Nous sonnons. Une jeune femme à lunettes épaisses nous ouvre. Son mari, leurs enfants sont à l’arrière plan. Je bredouille les salutations d’usage, mais de manière distraite, car mon attention a été comme happée par un spectacle unique.
Sur les murs de cet appartement modeste, une multitude de tableaux aux couleurs chatoyantes se détachent, comme autant de fenêtres ouvrant sur une réalité différente, bien différente d’un musée austère, où les œuvres sont comme détachées de leur contexte. Ici nous avions affaire à une œuvre palpitante de vie, chaleureuse, et associative, en ce sens qu’elle s’offrait à nos regards grâce aux intercesseurs qui nous accueillaient.
« Mais tous ces tableaux, au style si particulier, quel est l’auteur de ces merveilles « fis-je.
La jeune femme me répondit simplement : « Ce sont les œuvres de mon père ».
Depuis lors, nous avons gardé le contact avec eux, car une œuvre pareille ne s’oublie pas. Grâce à eux, j’ai appris bien des choses au sujet de Constant Detré. Son art du Pastel, à une époque où cet art avait perdu de son lustre, avant et pendant la seconde guerre mondiale.
L’art de Constant Detré, c’est un concentré de savoir faire, la concision, le trait sûr, la touche de couleur savamment distillée, le regard bienveillant quand il s’agit de peindre la luxure mais parfois indigné quand il s’agit de peindre le lucre. Ce regard bonhomme nous le rend attachant comme aucun autre artiste.

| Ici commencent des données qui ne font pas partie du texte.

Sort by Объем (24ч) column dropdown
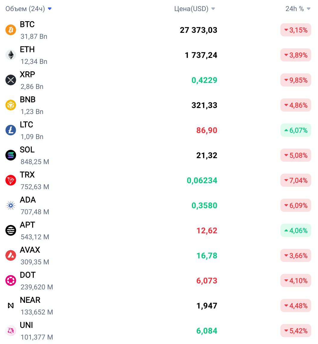The width and height of the screenshot is (318, 344). pyautogui.click(x=29, y=9)
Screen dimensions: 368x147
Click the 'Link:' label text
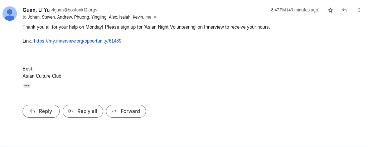click(27, 41)
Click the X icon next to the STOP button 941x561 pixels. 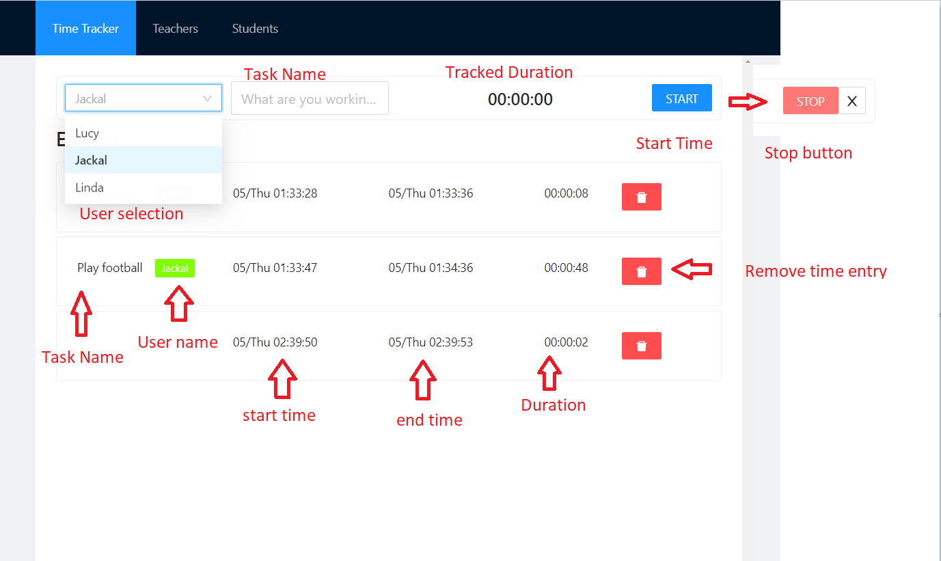point(851,100)
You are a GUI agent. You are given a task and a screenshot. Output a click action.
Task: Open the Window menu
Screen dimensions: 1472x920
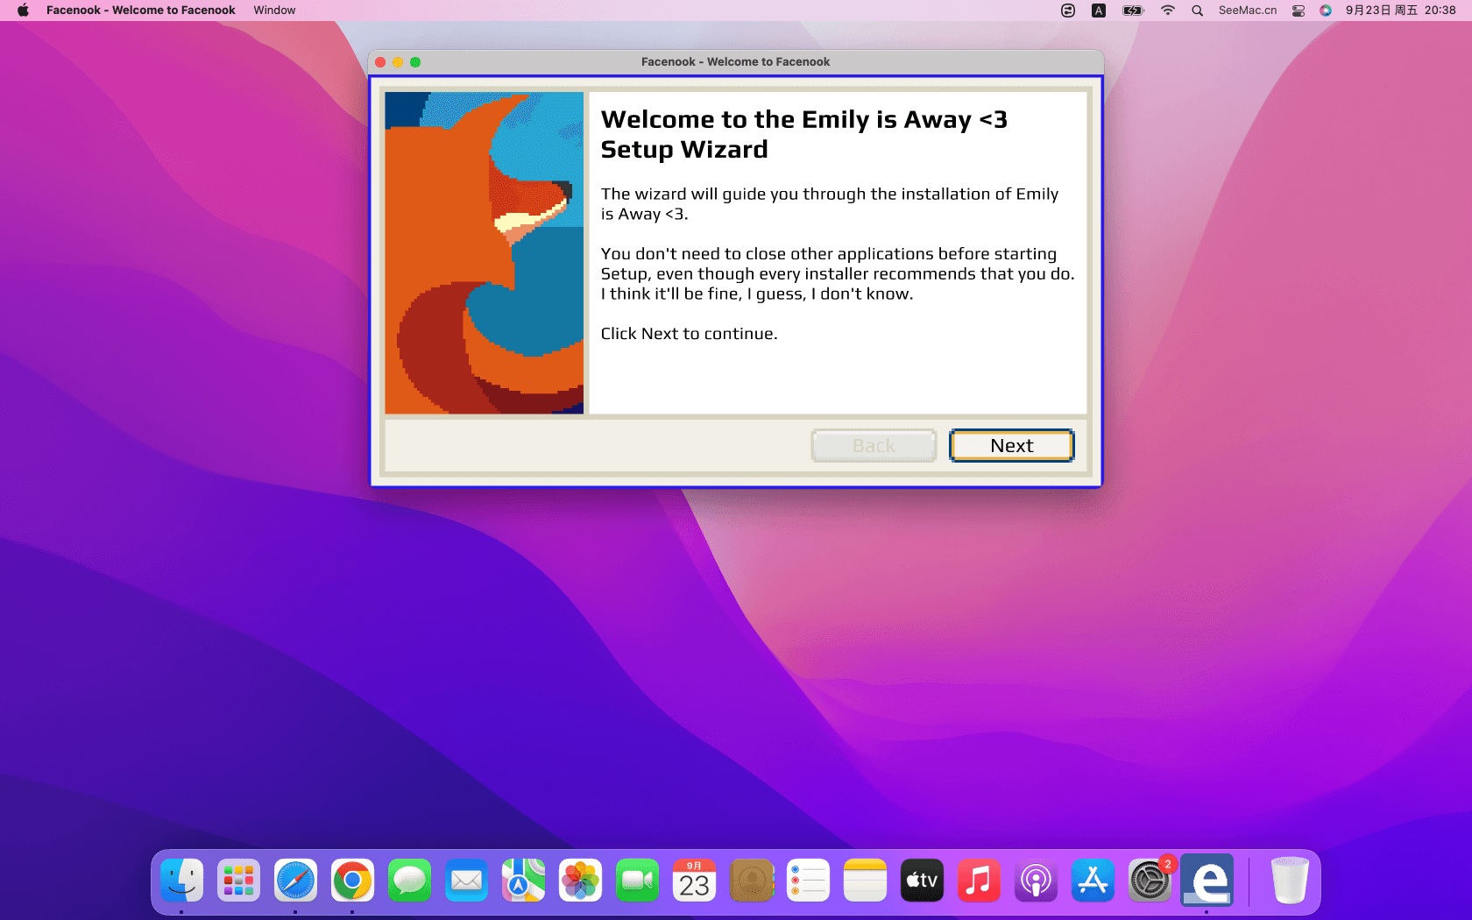click(x=274, y=11)
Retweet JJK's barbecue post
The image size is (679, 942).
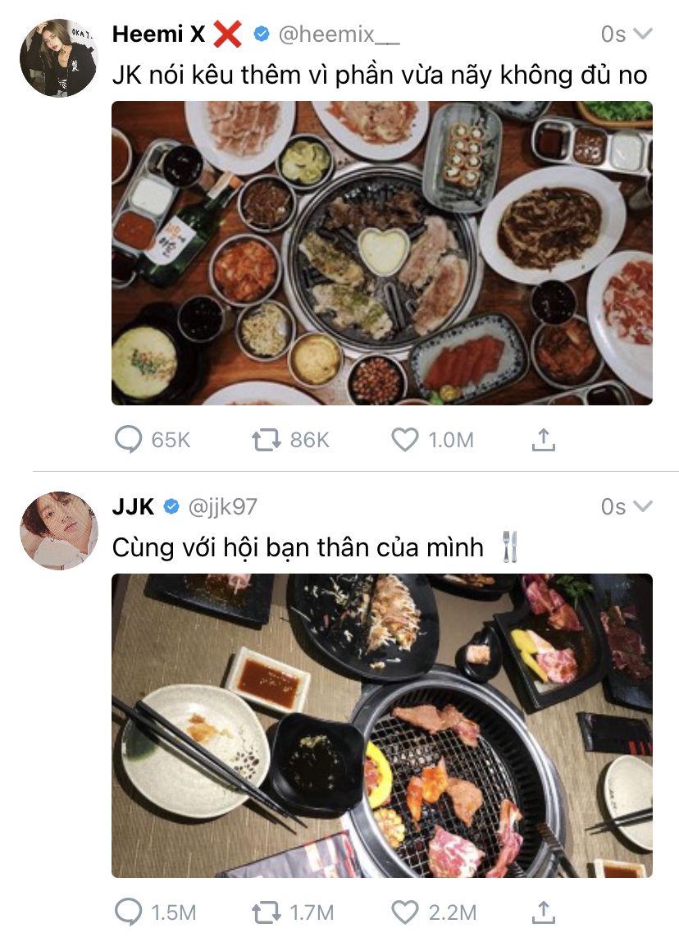tap(266, 912)
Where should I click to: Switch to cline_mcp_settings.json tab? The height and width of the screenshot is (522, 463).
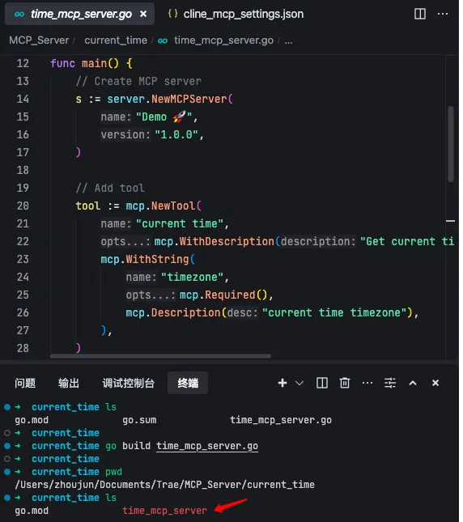[x=236, y=14]
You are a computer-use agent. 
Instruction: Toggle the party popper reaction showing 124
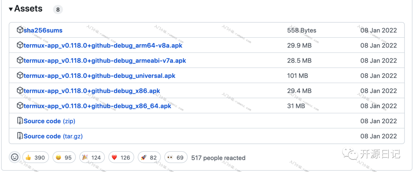pos(92,157)
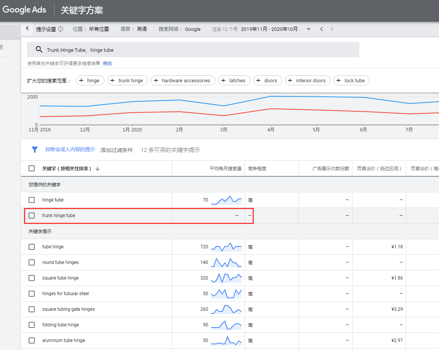Open the 位置 location setting
Viewport: 439px width, 350px height.
click(x=91, y=29)
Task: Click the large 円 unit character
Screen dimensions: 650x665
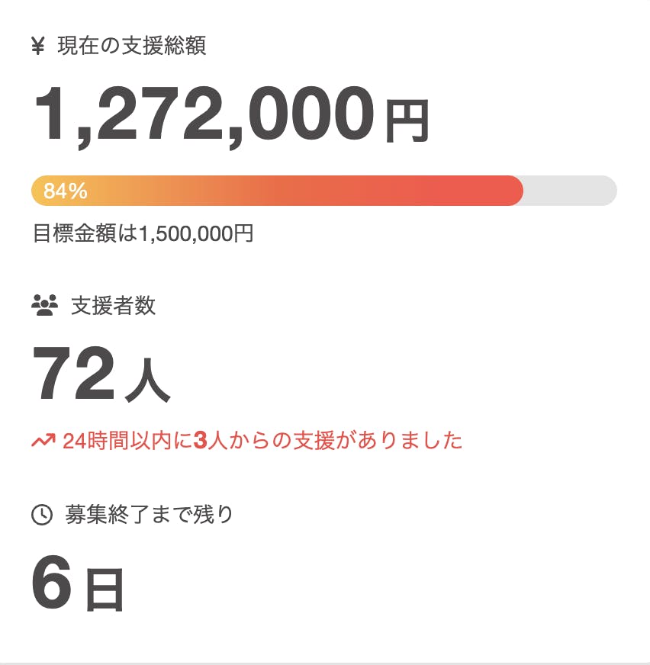Action: [407, 122]
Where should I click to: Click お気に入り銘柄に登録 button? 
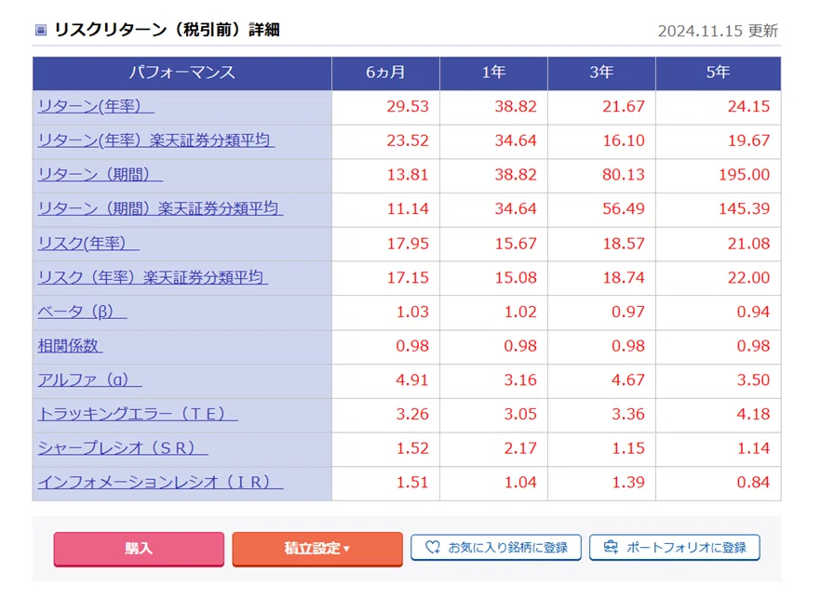tap(496, 547)
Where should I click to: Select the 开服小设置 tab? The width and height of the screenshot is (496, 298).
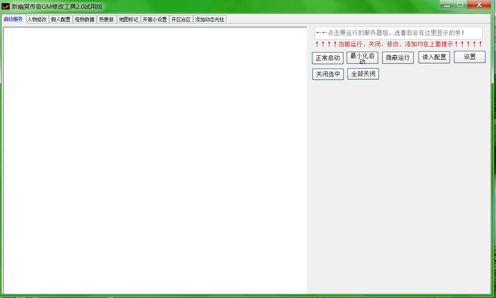point(155,19)
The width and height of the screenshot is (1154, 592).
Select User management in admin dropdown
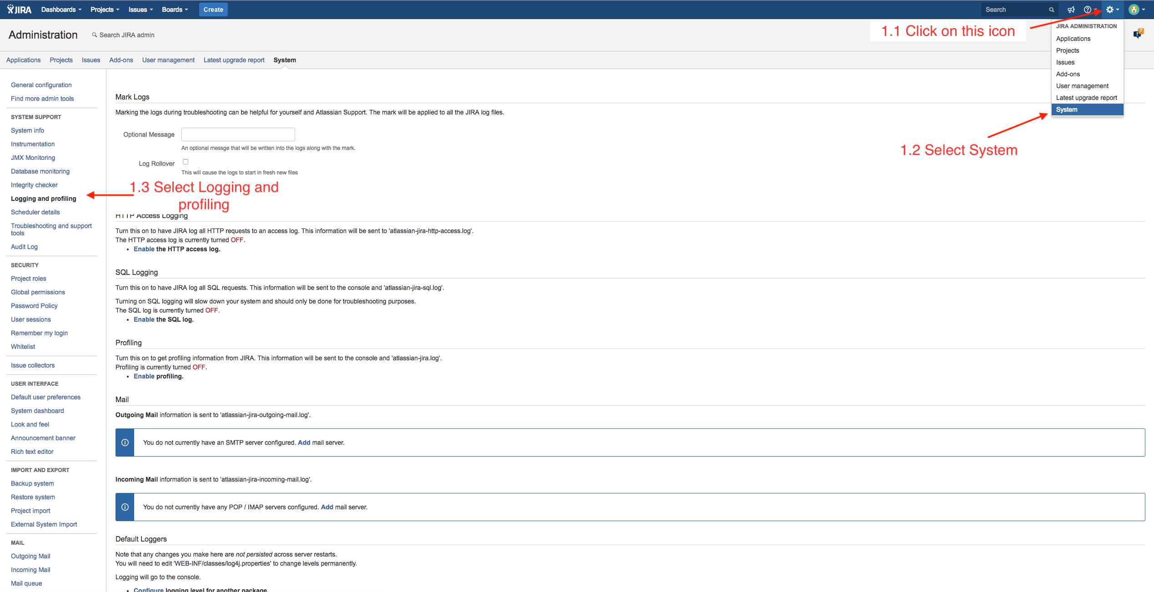[1082, 86]
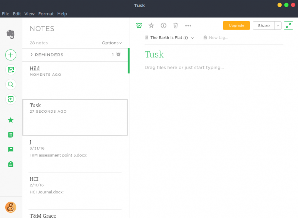Toggle the reminder alarm on Tusk

coord(139,25)
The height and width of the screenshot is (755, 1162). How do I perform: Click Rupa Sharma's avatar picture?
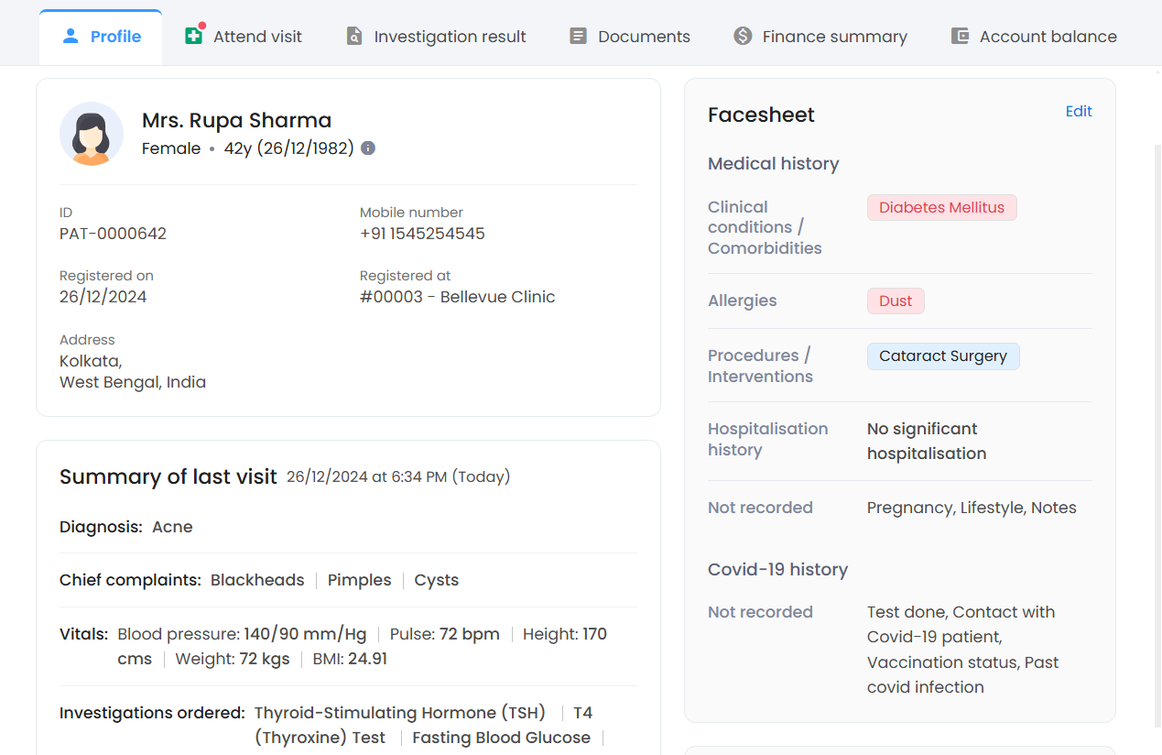pos(92,134)
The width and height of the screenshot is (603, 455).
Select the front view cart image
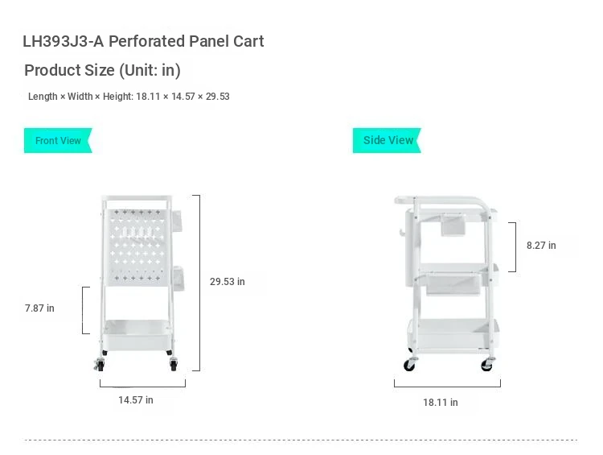point(139,283)
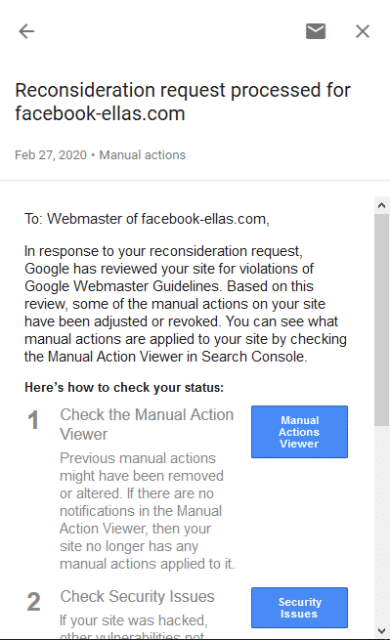Click the envelope mail icon
Image resolution: width=390 pixels, height=640 pixels.
pos(316,31)
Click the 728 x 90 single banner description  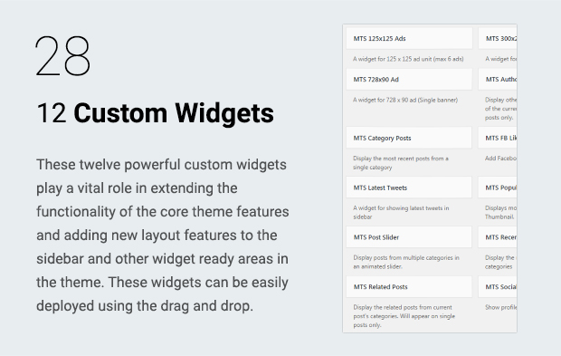pyautogui.click(x=405, y=100)
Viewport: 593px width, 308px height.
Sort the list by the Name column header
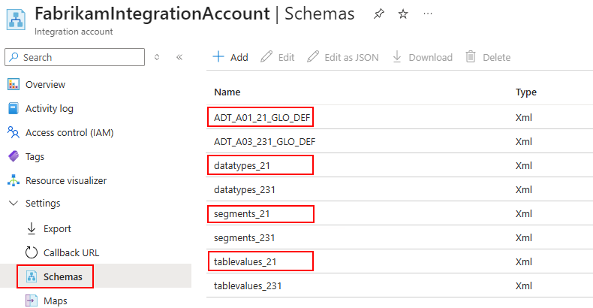[227, 92]
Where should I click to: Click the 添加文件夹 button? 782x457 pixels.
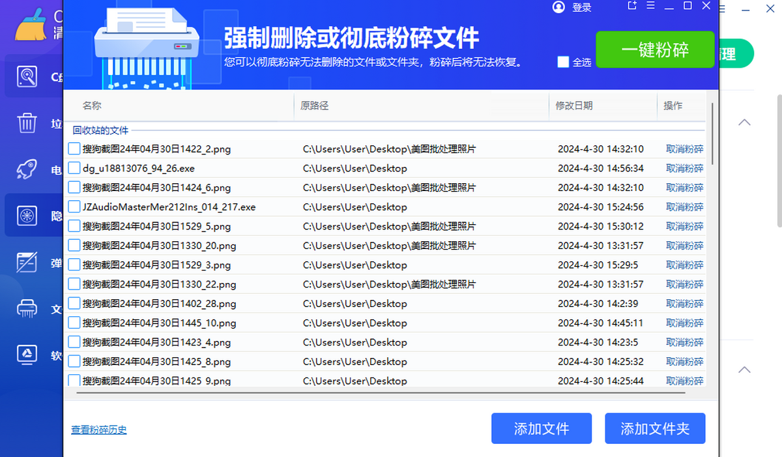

Tenez, pendant que j’écris ces quelques lignes, une de ses œuvres est accrochée au mur devant moi. Je regarde les personnages dans le tableau et elles me renvoient mon regard, en double car deux jeunes femmes sont représentées, en léger décalage. Celle de devant, au visage franc, semble sûre d’elle, alors que son amie, sa sœur, peut-être sa rivale, s’estompe, s’efface derrière elle, en léger retrait, comme si elle était mécontente de son sort, ce que traduit sa moue dépitée. Ce tableau n’a pas de titre, mais comme beaucoup d’autres tableaux du même artiste, il nous touche au point qu’on ne s’en lasse pas. Ces jeunes femmes ont un vrai nom, elles ont existé, la fille de l’artiste pourrait peut-être les nommer, mais il est pas nécessaire de le faire, tant ce tableau a de la profondeur.
Julian Besset , op.cit.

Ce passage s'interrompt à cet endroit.